CincyPaddlers GMR Outing – July 18, 2013

I recently joined an internet based kayaking group here in the area called Cincy Paddlers.  It’s a very active bunch and among other frequent outings, they have a Thursday evening paddle on the Great Miami River.

I was even more excited to learn that they put in at Heritage Park, which is just below Ross and paddle to Dravo Park, about five miles down river.

Anxious to join them, since I’d never paddled that stretch of the GMR before, I loaded up the boat and headed out.   About 14 others joined me, several of us new to this area of the river.  Another group of paddlers prepared to launch behind us.  Apparently this is a popular stretch of water!

Henry, one of the veterans, was leading the paddle today and briefed us all on what the plan was and what river features we’d be encountering.   Water level was a bit low, which made it a good day for beginners.  With many years of canoeing on the Little Miami and the Whitewater rivers, as well as kayaking experience on the LMR, I didn’t really consider myself a newbie, but I kept my mouth shut and my ears open nonetheless.

Since the water level was low, we had to not only portage to the launch, but also across the small island in the river before launching in the deeper water on the far side of the river.

As we launched, we made our way slightly down stream before gathering in a slight eddy and waiting for everyone to catch up.   Henry designated himself as the lead and another boater as the sweep, and we headed off down river.

This section of the river is at least as beautiful as any of the other sections of the GMR I’ve been on, and there were herons a-plenty.  We encountered several sets of interesting rapids as we progressed before we got to the first of the rapids that got my attention.   The plan was to navigate the rapids and then make an eddy turn to the left below the rapids and wait for everyone to catch up.   Yeah.  That didn’t happen 🙂   I navigated the rapids successfully but blew the eddy turn and found myself in the water with my upside down boat near by.  I was surprised that the eddy pool was too deep to stand in.

Fortunately it was a good day for a swim!  Henry offered the advice that I needed to lean into the transition with the slower water.  With the help of a couple of the paddlers, we got my boat to shore and found an area where I could actually get my footing and get my boat emptied.  A short time later, we were headed back downriver.

I made the rapids successfully at the Blue Rock Bridge, although my eddy turn there was, ahem, less than precise.  With a 12 ft boat that turns like a battleship, I think eddy turns are going to be a challenge on a good day.  Henry of course, put his two cents in on the turn.  I promise Henry, I’m really not ignoring you!
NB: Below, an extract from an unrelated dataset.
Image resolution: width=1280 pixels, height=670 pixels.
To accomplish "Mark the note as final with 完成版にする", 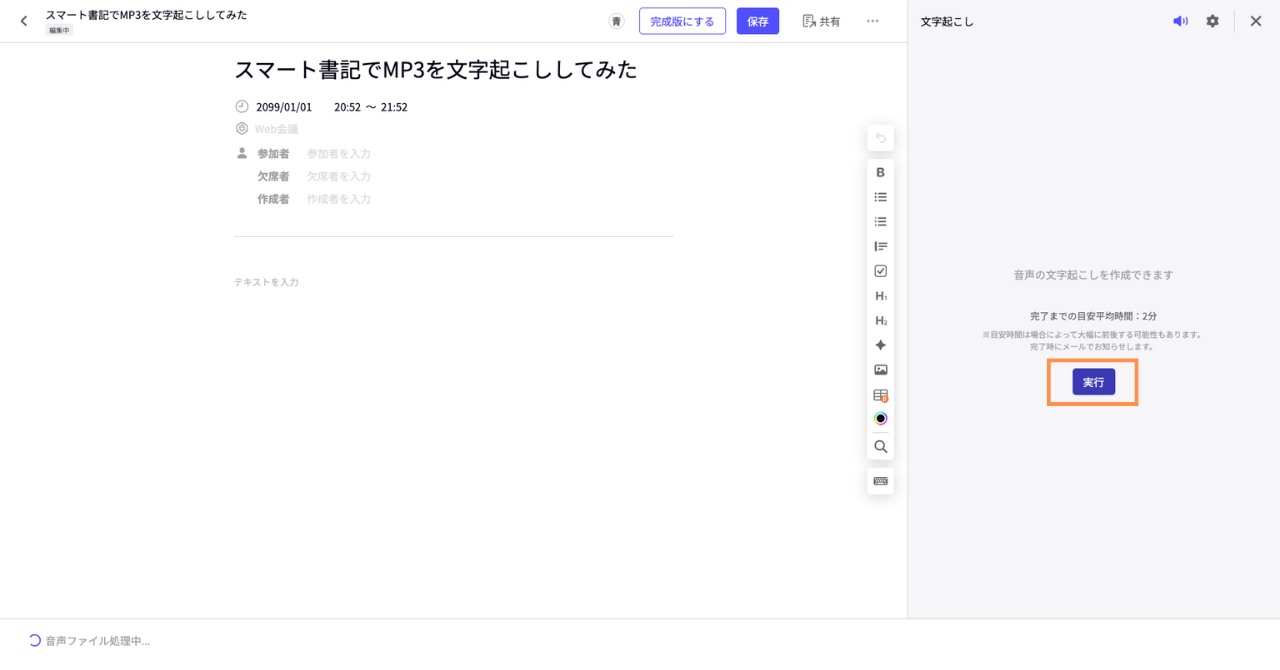I will 682,21.
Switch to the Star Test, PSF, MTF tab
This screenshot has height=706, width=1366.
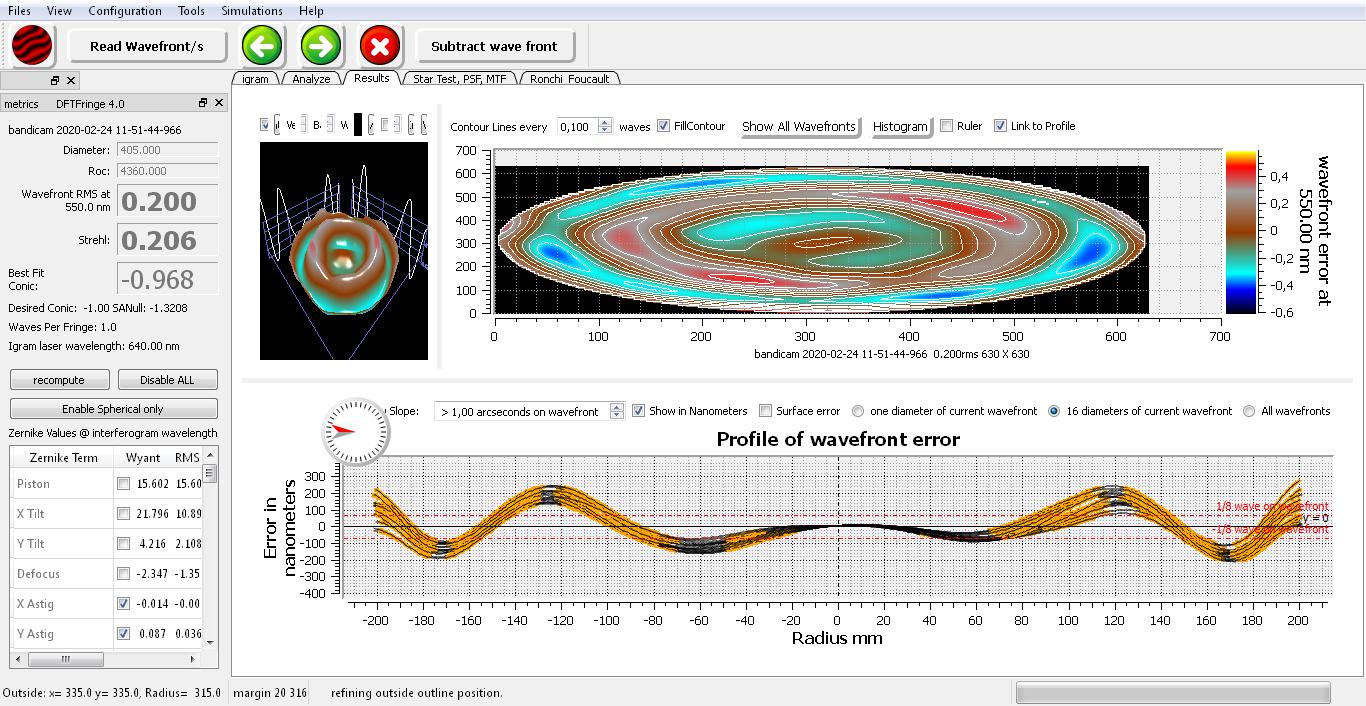tap(459, 78)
After a short break and a briefing on the next rapid we headed off again.  This rapid was the biggest and most interesting of the bunch.   It was a sweeping S and the plan was to eddy out on the right and hit the beach for a chance to get out of the boats for a break.  Again, I made the rapids and the eddy turn although not to Henry’s satisfaction.  I’m pretty sure he said “Yeah, I wouldn’t listen to me either”.  Sorry Henry, with such a low freeboard there’s not much difference between a “lean” and a “swamp”.  I’m just going to have to work on that!   We took a break here, and I managed to get some video of the others playing in the rapids.
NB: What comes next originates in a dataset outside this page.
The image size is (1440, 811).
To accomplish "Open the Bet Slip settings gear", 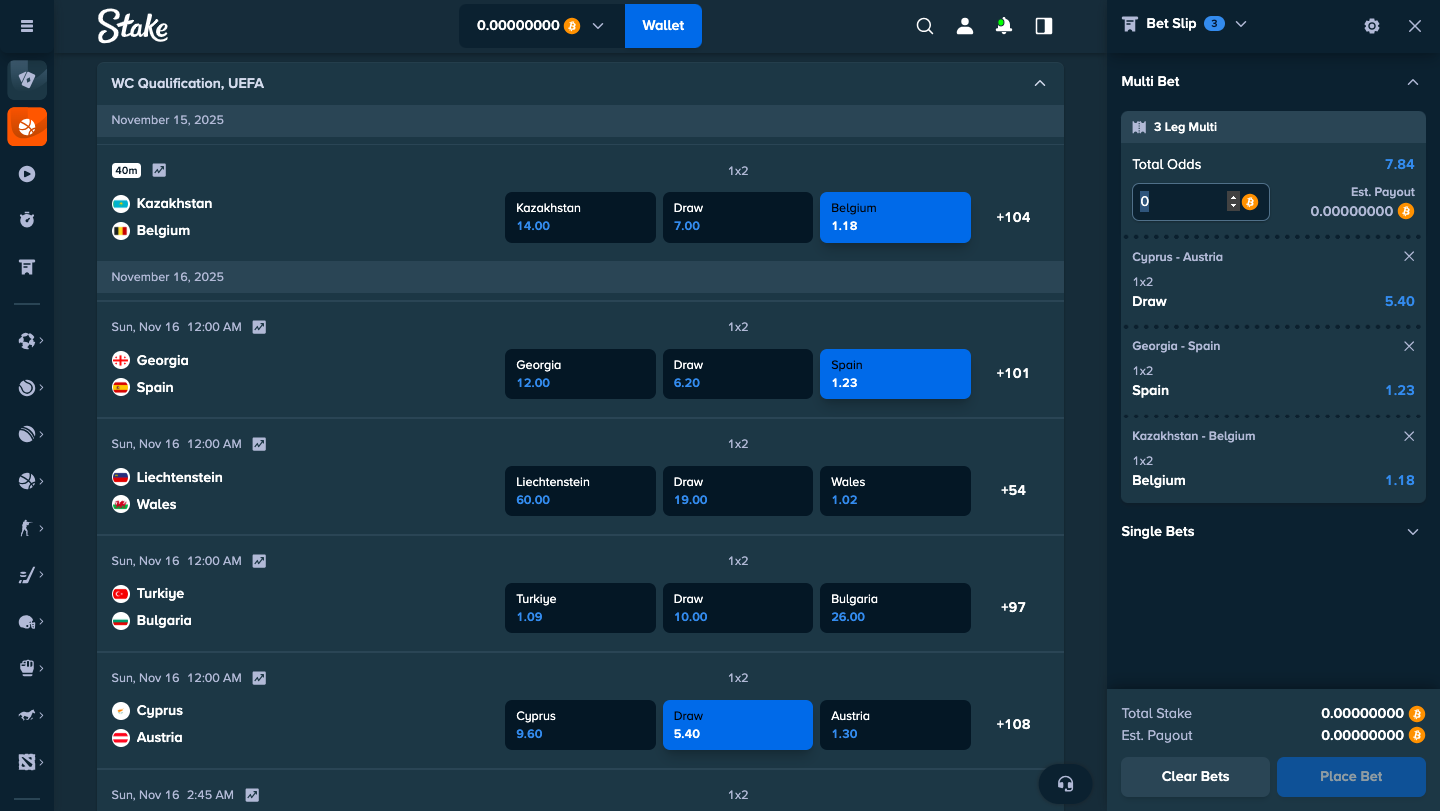I will [x=1372, y=26].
The next set of rapids was another swimmer for me.  This time, as I approached the end of the run I got into a string of waves that was impressive in height, at least to me, and it bounced me around enough that the boat got away from me and I was swimming again.  After recovering from that, the rest of the paddle was uneventful and before long, the old bridge piers near Dravo were in sight.

It turned out to be an awesome run and I had a great time.  I’m looking forward to paddling with the group again.  I was excited to learn about this stretch of the GMR.  Even with the low level of the water, these are more intense rapids than anywhere else I’ve paddled so far.  It was certainly a bit humbling, and I’ll definitely be working on my skills more!